Case Presentation:

A 71‐year‐old man with history of chronic atrial fibrillation was admitted to our hospital with an acute flare of chronic obstructive pulmonary disease. On examination, in addition to signs of respiratory distress and irregular cardiac rhythm, an ulcer measuring 15 × 12 cm with a central necrotic eschar was noted in the right subscapular area (Fig. 1). The ulcer had well‐demarcated, almost rectangular margins with telangiectasias. On further questioning, he reported having noticed skin discoloration and burning pain over his back almost 7 years earlier, after hospitalization and treatment for a cardiac problem. Itching and redness had developed subsequently with eventual ulceration over a period of weeks. He had been treated with antibiotics and topical steroids for several bouts of infection of the ulcer over the years. On reviewing his medical record, it became apparent that he had undergone radiofrequency (RF) ablation for atrial flutter 2 weeks prior to the onset of cutaneous symptoms.
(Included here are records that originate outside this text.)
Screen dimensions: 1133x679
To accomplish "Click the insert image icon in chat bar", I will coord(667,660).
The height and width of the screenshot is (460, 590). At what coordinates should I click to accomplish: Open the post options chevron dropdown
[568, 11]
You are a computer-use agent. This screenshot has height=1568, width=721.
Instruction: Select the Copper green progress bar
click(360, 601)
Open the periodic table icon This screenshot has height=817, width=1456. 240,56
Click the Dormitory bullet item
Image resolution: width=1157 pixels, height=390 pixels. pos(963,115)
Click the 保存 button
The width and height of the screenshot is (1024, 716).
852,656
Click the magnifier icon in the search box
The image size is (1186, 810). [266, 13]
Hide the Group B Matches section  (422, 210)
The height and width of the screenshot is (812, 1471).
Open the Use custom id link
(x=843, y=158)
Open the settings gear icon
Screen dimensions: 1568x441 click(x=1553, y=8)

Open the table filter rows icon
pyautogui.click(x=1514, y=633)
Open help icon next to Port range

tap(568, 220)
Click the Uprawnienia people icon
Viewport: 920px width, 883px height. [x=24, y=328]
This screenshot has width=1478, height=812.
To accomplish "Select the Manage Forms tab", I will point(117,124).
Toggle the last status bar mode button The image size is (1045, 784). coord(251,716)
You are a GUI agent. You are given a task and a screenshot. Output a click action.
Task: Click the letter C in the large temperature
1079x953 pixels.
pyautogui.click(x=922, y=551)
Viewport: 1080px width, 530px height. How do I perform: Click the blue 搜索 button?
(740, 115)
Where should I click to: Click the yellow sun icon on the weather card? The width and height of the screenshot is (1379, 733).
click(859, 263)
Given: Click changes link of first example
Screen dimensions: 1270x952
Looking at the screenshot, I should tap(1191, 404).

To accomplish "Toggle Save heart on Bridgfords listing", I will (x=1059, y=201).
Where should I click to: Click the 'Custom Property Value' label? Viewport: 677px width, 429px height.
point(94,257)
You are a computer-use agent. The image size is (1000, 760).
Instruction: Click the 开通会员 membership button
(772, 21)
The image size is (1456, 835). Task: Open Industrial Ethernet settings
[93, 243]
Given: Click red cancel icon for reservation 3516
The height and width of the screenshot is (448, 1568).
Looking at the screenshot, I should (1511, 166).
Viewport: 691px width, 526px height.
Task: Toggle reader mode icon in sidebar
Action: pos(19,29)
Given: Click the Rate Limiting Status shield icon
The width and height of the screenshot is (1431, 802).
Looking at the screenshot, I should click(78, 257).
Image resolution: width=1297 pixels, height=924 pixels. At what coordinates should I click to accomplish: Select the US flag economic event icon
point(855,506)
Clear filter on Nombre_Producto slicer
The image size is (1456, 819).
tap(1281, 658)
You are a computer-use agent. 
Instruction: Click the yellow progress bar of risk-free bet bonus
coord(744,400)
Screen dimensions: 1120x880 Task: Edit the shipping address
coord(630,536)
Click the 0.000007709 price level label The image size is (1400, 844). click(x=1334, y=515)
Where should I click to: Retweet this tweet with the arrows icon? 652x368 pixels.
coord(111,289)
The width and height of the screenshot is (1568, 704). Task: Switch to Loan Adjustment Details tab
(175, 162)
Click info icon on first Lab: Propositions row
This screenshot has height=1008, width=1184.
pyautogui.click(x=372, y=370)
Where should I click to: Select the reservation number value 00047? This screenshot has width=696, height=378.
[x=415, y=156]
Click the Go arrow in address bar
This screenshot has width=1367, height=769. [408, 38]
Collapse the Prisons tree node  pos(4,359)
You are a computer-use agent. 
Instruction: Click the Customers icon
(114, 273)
The procedure had been technically challenging, lasting 11 hours with a prolonged fluoroscopy time of 170 minutes. A diagnosis of fluoroscopy‐induced chronic radiation dermatitis (FICRD) was considered, and plastic surgery consultation was obtained. Biopsies of the ulcer revealed atypical stromal cells, dermal fibrosis and fat necrosis, consistent with FICRD. He underwent wound debridement, wide excision, and myocutaneous skin flap closure. Surgical specimens also revealed squamous cell carcinoma without involvement of wound margins. At follow‐up 1 year after surgery, his skin had healed well.

Discussion:

Coronary angiograms and RF ablation for cardiac arrhythmias are among the estimated 700,000 fluoroscopy‐guided procedures performed annually in the United States. The skin is a moderately radiosensitive organ and is exposed to high radiation doses of 0.02–0.05 Gy/min of fluoroscopy, sometimes up to 0.5 Gy/min, depending on the operator and the procedure complexity. FICRD is a nonstochastic reaction, occurring at a threshold of 10 Gy. It is commonly misdiagnosed because the skin lesions resemble various other skin disorders. The spectrum of cutaneous changes varies from erythema, telangiectasias, and epilation at a dose of 2–6 Gy to ulceration and malignancies at a dose of 10–12 Gy. The relation between onset of skin symptoms and fluoroscopy is often overlooked because of the variable onset of skin lesions, ranging from 15 days to 10 years after exposure. However, the characteristic geometric ulcers over areas that receive the highest radiation such as the scapular, mid‐axillary, and anterior chest are useful clues. Squamous cell carcinoma and superinfection of ulcers are frequent complications. Medical therapy is usually unsuccessful, and surgery is the mainstay if ulcerations ensue.

FIGURE 1. Subscapular ulcer with geometric, well‐demarcated margins and necrotic eschar.

Conclusions:

Fluoroscopic procedures are increasingly preferred as less invasive options for diagnosis or therapy of many diseases. It is important for hospitalists to be cognizant of the extensive radiation exposure with fluoroscopy.